ROS2 WIFI Multicast Multi Robot and IGMP Snooping

Hi all,

tl;dr Finding a router with IGMP snooping stopped packets dropped due to discovery multicast over wifi.

So recently I’ve been hitting a whole bunch of problems trying to setup ROS2 foxy with multiple drones over wifi. In our system I have a node translating motion capture stream into a topic for each vehicle. Then we have mavros + px4 on the other end receiving the data.

I found that if I turned on the 3rd drone, the motion capture stream would very consistently start to drop packets. In some cases all packets would be lost for 1 second causing my drones to crash. I called this “morse coding” as shown in the screenshot below showing a live Foxglove view of the position data for the 3 drones.

Well after testing everything from capture output rate, #nodes, #topics, updating and switching to mavros2 instead of using ros1_bridge, changing ROS receive buffer sizes and none of it made any change. The most obvious way to recreate was to plug a drone into ethernet, and then switch to wifi which caused the drops to start immediately.

That pointed me to the router and wifi being a problem. I was already aware that multicast over wifi has the potential to fragment packets and cause a mini DDos (If somebody can explain this better, I would love to hear about it). But this is the first time i have definitively seen this in action. I was aware of a technology in modern routers called IGMP snooping where the router unwraps multicast packets to be sent on a normal TCP-like connection.

I borrowed a router (Asus GT-AX6000) with IGMP snooping enabled and it seems to have stopped the majority of the drops. In the following image you should be able to see when I enabled snooping and it eliminates the dropouts almost completely.

I still get drop outs every now and again, but they are at most half a second and happen infrequently - on average one every few minutes or so. But at least now the drones fly a lot more reliably. The ROS comms also feels more responsive (sometimes I had lag after pressing mission go for instance).

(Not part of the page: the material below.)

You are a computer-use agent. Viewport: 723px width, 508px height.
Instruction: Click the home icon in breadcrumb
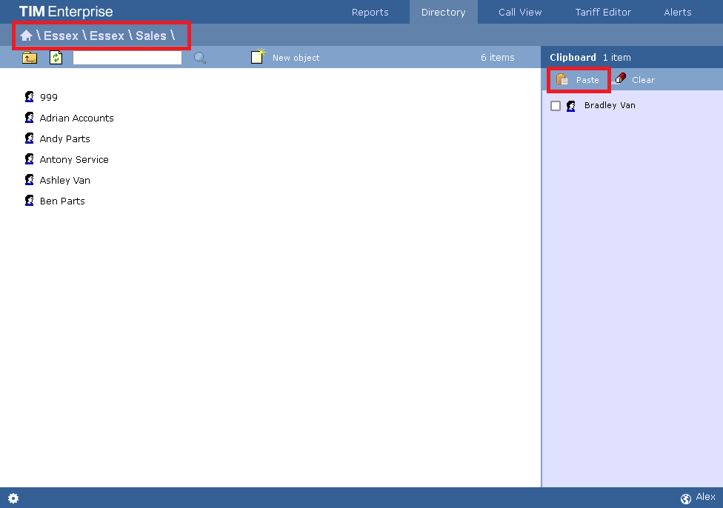coord(27,36)

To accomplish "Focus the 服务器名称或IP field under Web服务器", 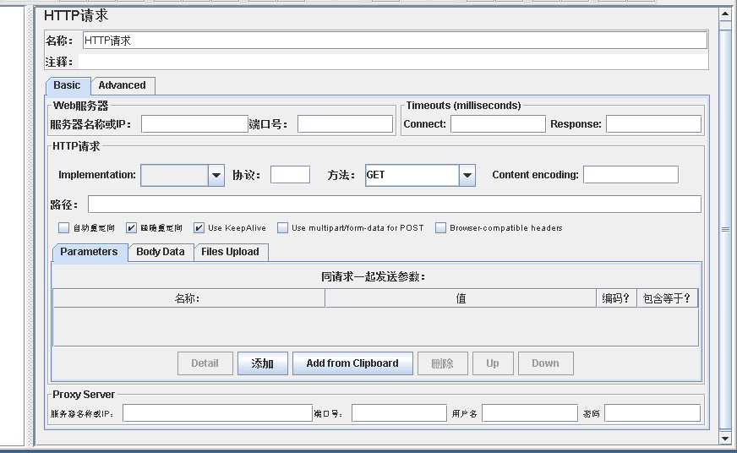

Links to this topic too: ROS2 Default Behavior (Wifi) - #40 by srushtibobade , and also this topic about standard ROS2 being harmful to networks: Unconfigured DDS considered harmful to Networks

Hope this post is informative and helps some people out in the future :slight_smile: Was an absolute pain to diagnose so thought writing it up might be informative!

Many Thanks,

Mickey Li

6 Likes

This is a very interesting topic and thank you for sharing!

Did you consider using alternative ROS2 backends like Zenoh (either with its DDS plugin or directly)?

1 Like

Yes I did! I actually tried the following:

  1. Tried Zenoh around June time, could not get it to work
  2. Tried the fastdds router whatever its called and couldn’t get that working
  3. Sat down with Zenoh over discord to try and get it working in my system for 2 weeks, and still couldn’t get it going before I ran out of time and needed to continue with experiments (I’m just a lowly PhD student :') )

I have a funny setup with a set of drones controlled by deploying multiple ROS2 containers deployed over Kubernetes (but everything running network host) which made some of these techniques not as straightforward as the instructions.

Hi,

I am sorry to hear that you had difficulties with getting Zenoh to work in your setup. We actually used Zenoh with DDS plugin also in a container environment (although our orchestrator was simply docker-compose). It also had ROS1 - ROS2 bridge dropped into the mix, because “who wants to live an easy life” :slight_smile: .

In my experience, using the host network with containers has a tendency to cause problems. I would recommend to try to not rely on it.

Kind regards,
Gergely

Hi @mhl787156, I think you may be interested in Fast DDS’ Discovery Server, which is an alternative discovery protocol designed exactly to avoid those situations you are describing (as it does not use multicast). There is a tutorial on how to set it up here. Let me know if you need any help!

1 Like

@mhl787156 thanks for the information, this is interesting.

a couple of questions, if i may.

  • you mentioned that you are currently using foxy, that mean you are using rmw_fastrtps ? if so, do you set up the specific configuration for Fast-DDS via xml?
  • did you ever try to use rmw_cyclonedds to see if the behavior is changed?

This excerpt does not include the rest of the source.